Basta ya. Oigo por la radio que el gobierno español ha accedido a dar asilo a 87 inmigrantes y casi me tiro a la calle a parar el tráfico y dar voces. ¿Alguien se acuerda de cuando nuestros abuelos huyeron de la Guerra Civil a México? España se comprometió a acoger a 16.000 refugiados, la tercera cantidad más alta de Europa después de Francia y Alemania. Hasta ahora llevamos 18. ¿Es éste el mismo país que nos hace vibrar a todos cuando Nadal gana un partido de tenis? Las imágenes de los campos de refugiados en la frontera de Macedonia demuestran que el hombre es y será un lobo para el hombre. Me muero de vergüenza. No importa que no la tenga nuestra clase política. Lo que me importa es que me avergüenzan a mí, como ser humano. Me queda el voluntariado. Y fue ahí donde hice click. Me queda esta portada.

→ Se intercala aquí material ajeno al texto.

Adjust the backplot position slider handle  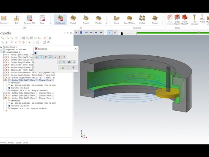[199, 33]
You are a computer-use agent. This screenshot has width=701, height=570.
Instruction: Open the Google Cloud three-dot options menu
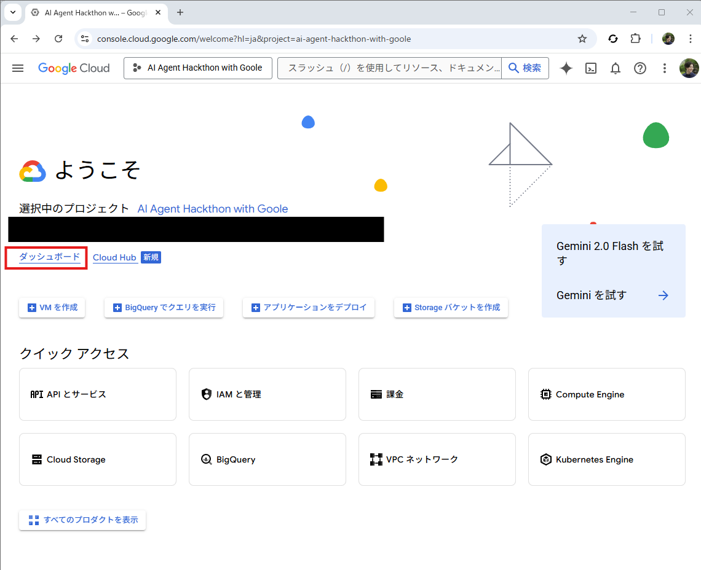(664, 68)
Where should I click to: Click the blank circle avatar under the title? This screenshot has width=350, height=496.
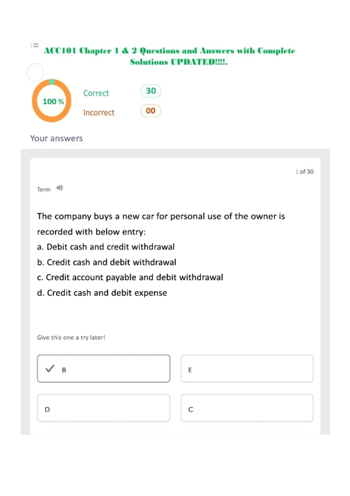tap(35, 72)
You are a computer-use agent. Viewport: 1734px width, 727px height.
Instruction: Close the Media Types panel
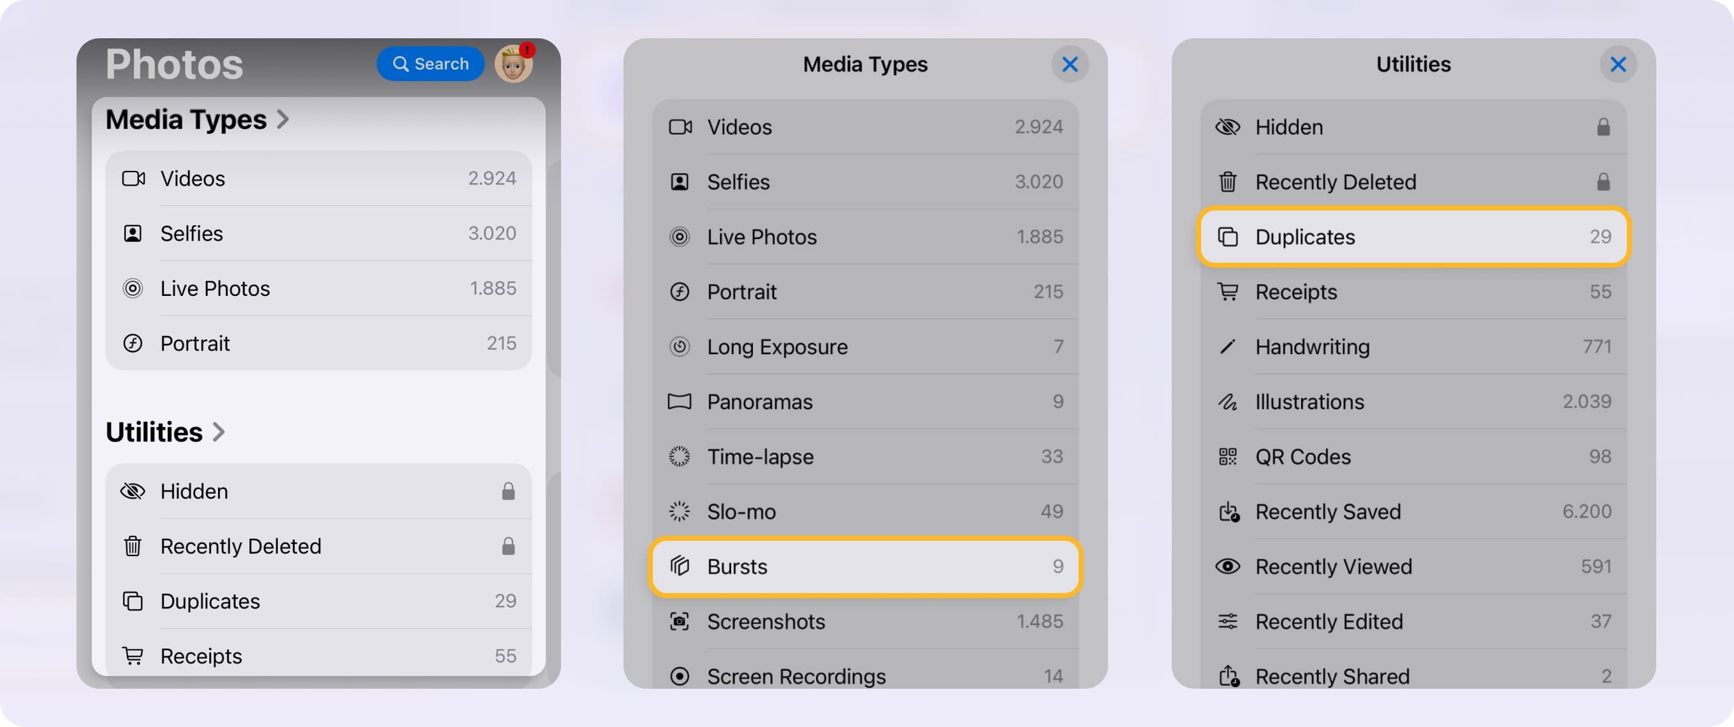pyautogui.click(x=1070, y=64)
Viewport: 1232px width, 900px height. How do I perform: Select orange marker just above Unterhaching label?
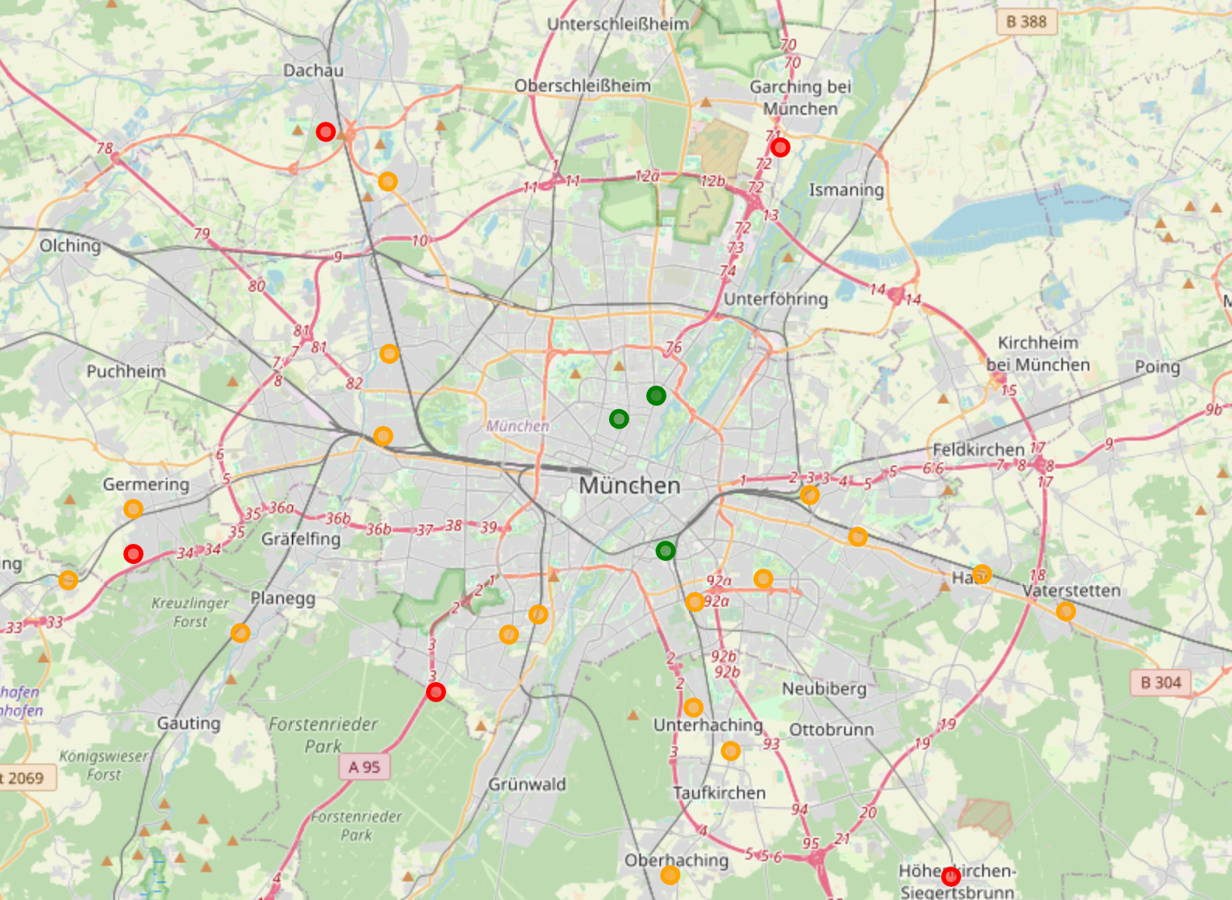[694, 708]
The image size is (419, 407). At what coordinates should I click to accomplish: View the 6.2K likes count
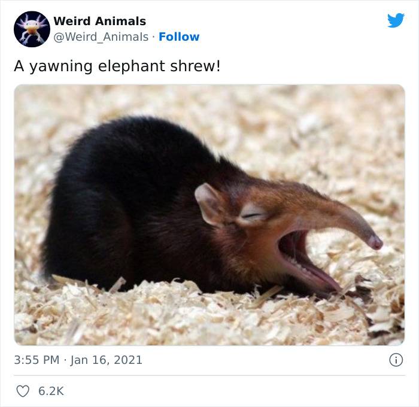coord(51,391)
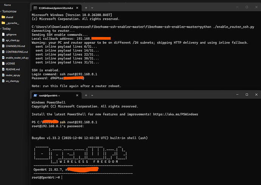Sort by the Name column header
Screen dimensions: 261x185
pyautogui.click(x=7, y=5)
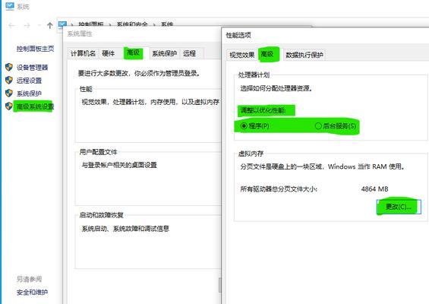Click the 更改(C)... button for virtual memory

(x=399, y=207)
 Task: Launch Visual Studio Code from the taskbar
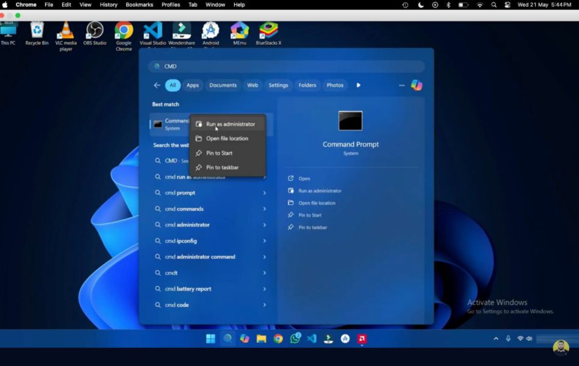tap(312, 338)
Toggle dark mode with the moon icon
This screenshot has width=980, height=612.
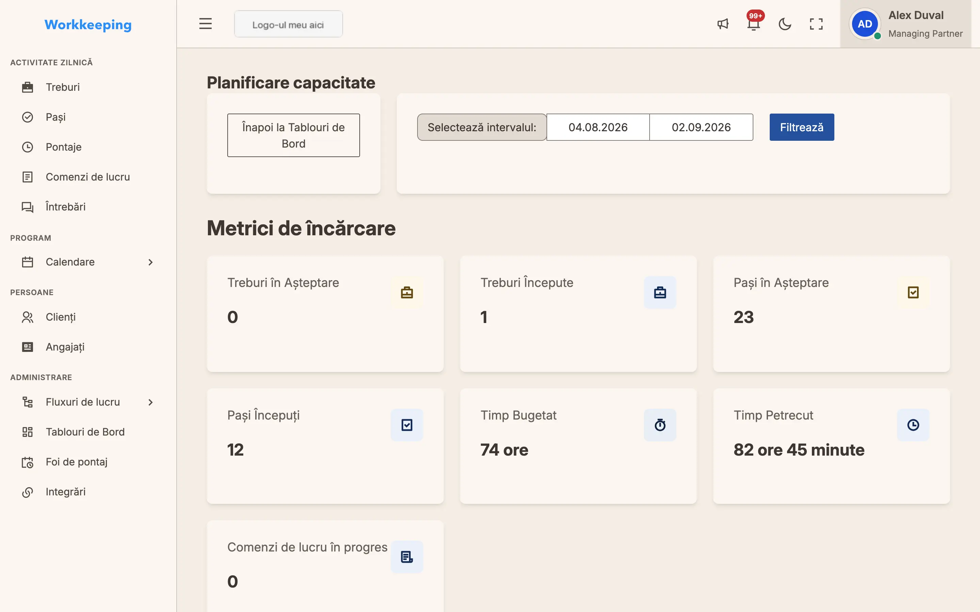pos(785,24)
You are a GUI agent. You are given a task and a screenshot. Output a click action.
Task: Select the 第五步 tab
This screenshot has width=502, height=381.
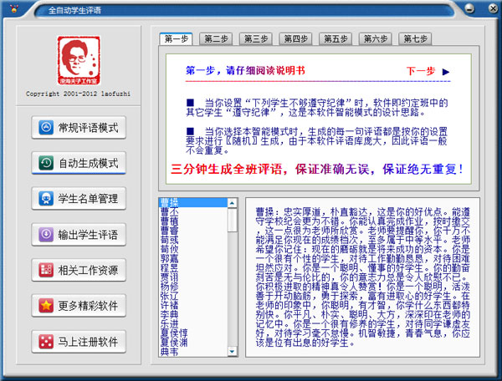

Pudimos hacerla más dramática. Que la imagen, como la del niño ahogado, se te agarrara de los huevos, pero entonces tú, para defenderte, no la dejarías en la mesa del salón de casa. Ni hablar. Quiero que, si te dejas, se quede contigo unos días, a ver si así te pilla en un momento más tranquilo. Que se quede mientras te comes la paella el domingo, mientras compras online, mientras piensas dónde ir de vacaciones. A ver si hay suerte y cuando tu vecino entre a pedirte sal, al verla se queda en silencio y se olvida de lo que iba a pedirte. Pon este mundo del derecho. Yo solo no puedo.